I Sacri Gruppi dei Misteri sono oggi custoditi presso la settecentesca Chiesa del Purgatorio, realizzata dalla congregazione delle Anime Sante del Purgatorio.

L'edificio sorge sull'omonima piazzetta lungo la via San Francesco D'Assisi. 

I lavori iniziarono nel 1688 su progetto dell'architetto Don Pietro Lo Castro. 

L'esterno venne iniziato nel 1712 sui disegni dell'architetto Don Giovanni Amico ( 1684-1754 ) che realizzò la  facciata-torre animandola con elementi decorativi e con le statue in pietra stuccata dei dodici apostoli e di Gesù, realizzate da Alberto Orlando, facendo discostare l'insieme dallo stile neoclassico del tempo. 

Amico per la prima volta a Trapani offrì un interpretazione personale e anticlassica del linguaggio barocco, sviluppando i canoni borromiani con gli effetti dinamici offerti dallo slancio del settore centrale e dal movimento orizzontale del primo ordine.

E' da ricordare che Giovanni Amico, nato a pochi passi dalla chiesa del Purgatorio ed esattamente nella via S.Francesco d'Assisi nel palazzo oggi sede dell'Azienda Provinciale per il Turismo, volle essere sepolto nella chiesa e all'interno del Purgatorio, prima di entrare nella sacrestia, venne apposta anni fa, su iniziativa della Confraternita di San Michele Arcangelo, una lapide per ricordare l' illustre concittadino. 

L'interno della chiesa è a pianta navale a tre navate, divise da colonne e archi.
Nel 1754 i maestri scalpellini Vincenzo e Giovan Battista Incrivaglia costruirono i pilastri marmorei del cappellone e le policrome balaustre del cappellone e della cappella laterale. 

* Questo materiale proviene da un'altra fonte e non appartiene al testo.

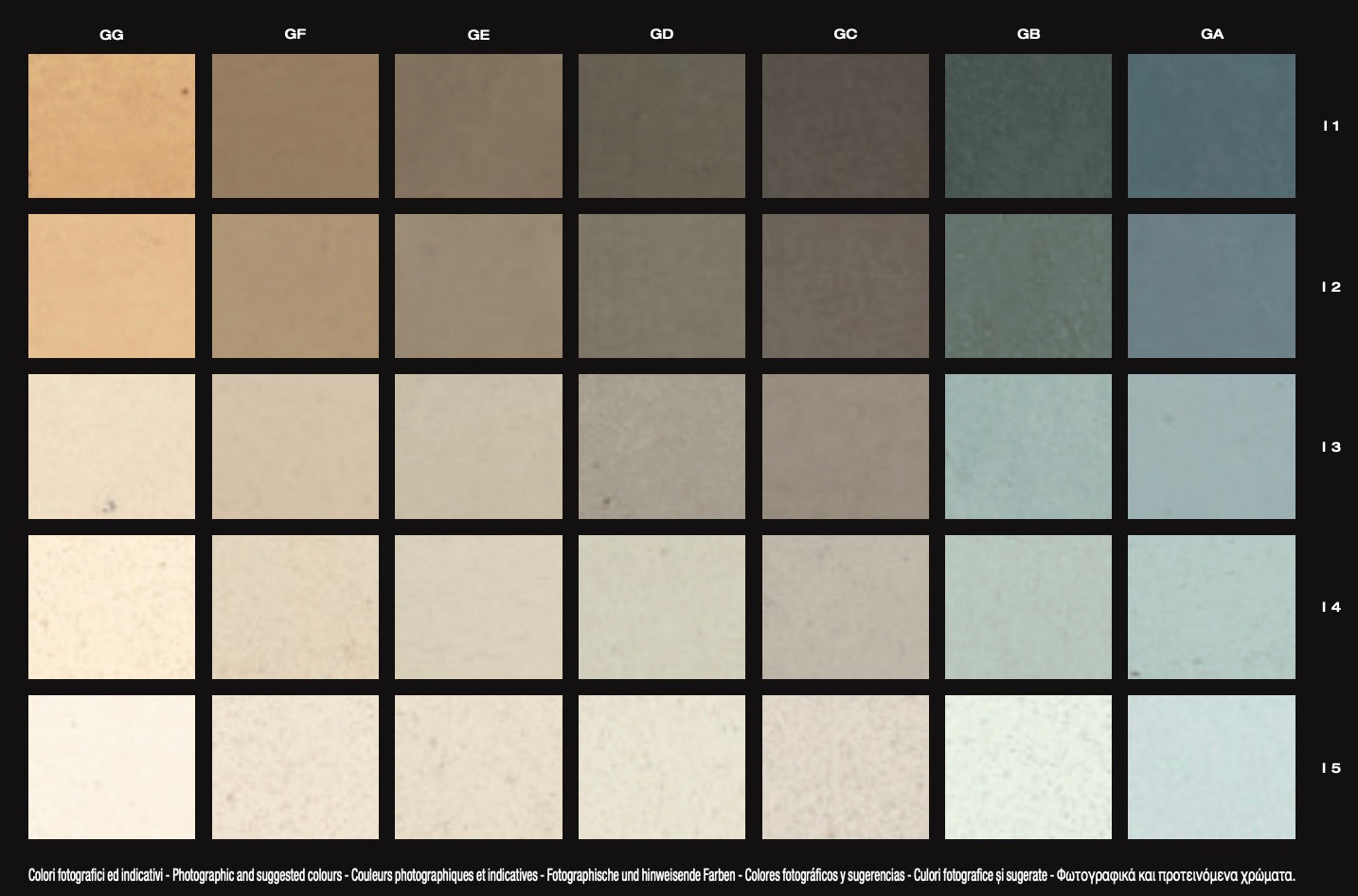Click the GD column header label
The width and height of the screenshot is (1358, 896).
661,34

Nei locali interni, da ammirare la pregevole sacrestia con le incisioni in legno della Anime del Purgatorio

Severamente danneggiata dagli eventi bellici del secondo conflitto mondiale, la chiesa, che era tutta rivestita di marmi e possedeva preziose opere, venne riaperta ai fedeli nel 1962, spoglia delle sue preziose opere d'arte ma sempre bella per la grandezza, la luminosità e la simmetria della sua forma.